TWQ: Will Obama Be Running Against the Economy? - Fall 2011
October 1, 2011
When the conversation turns to the 2012 presidential race, it usually doesn’t take too long before someone suggests that Republicans have little chance of winning next year. Some argue that Republicans don’t have a bluechip candidate who can beat President Obama; others that too many prominent contenders concluded that the incumbent is unbeatable, and as a result, they opted not to run, thinking they might have a better chance of getting elected in 2016. A very different view holds that, if you had to predict today whether President Obama will be re-elected, you would be better off if you knew what the economy will look like in 2012.

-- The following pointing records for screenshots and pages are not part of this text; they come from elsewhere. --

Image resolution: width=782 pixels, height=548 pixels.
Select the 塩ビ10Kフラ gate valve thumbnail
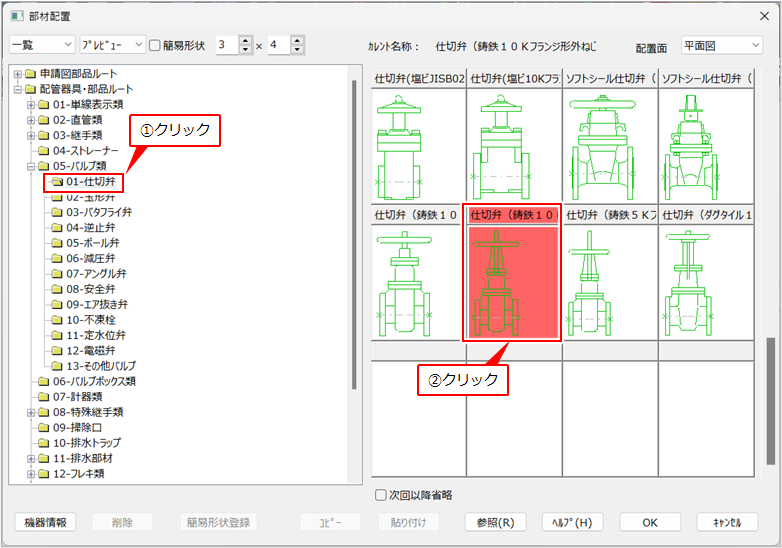[513, 144]
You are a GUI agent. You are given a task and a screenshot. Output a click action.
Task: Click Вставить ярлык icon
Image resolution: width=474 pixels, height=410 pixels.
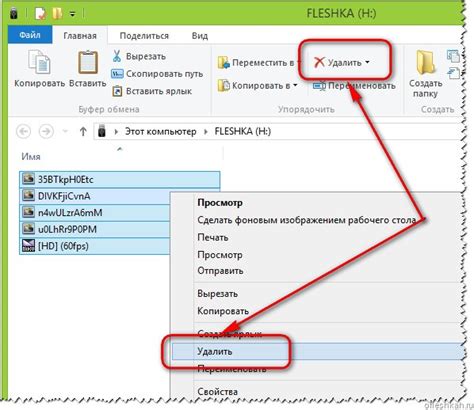pyautogui.click(x=117, y=91)
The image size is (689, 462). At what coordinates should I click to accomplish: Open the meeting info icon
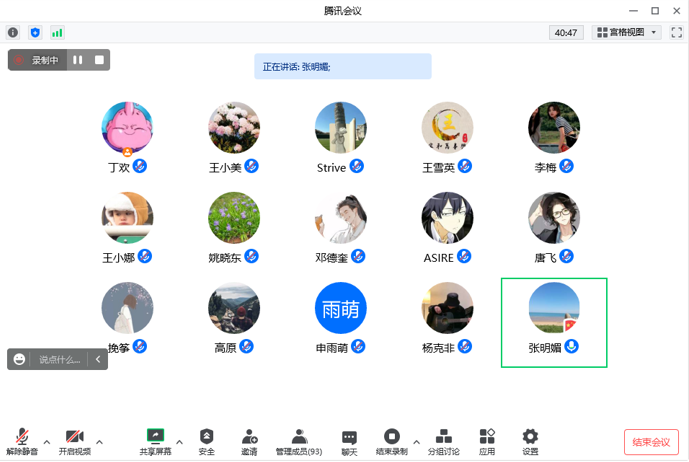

Few would make the case that the identity of the Republican nominee is irrelevant, but this whole argument is centered on the view that when an incumbent president of the United States is seeking re-election, that contest is effectively a referendum on that incumbent rather than a basic choice between two candidates. Adherents of this view argue that unlike an election with voters choosing between two non-incumbents, a re-election race is more like deciding whether to renew that president’s contract for another four years. Rather than being an even-handed popularity contest, it is a race based on the performance of the incumbent. That kind of decision is based on voters’ assessment of the U.S. economy, their own economic well-being, and an assessment of the incumbent’s stewardship of the economy. Change (year over year) in U.S. GDP, the unemployment rate, and in real personal disposable income are all key indices that might help ascertain how voters might see the president and whether that incumbent would likely be re-elected.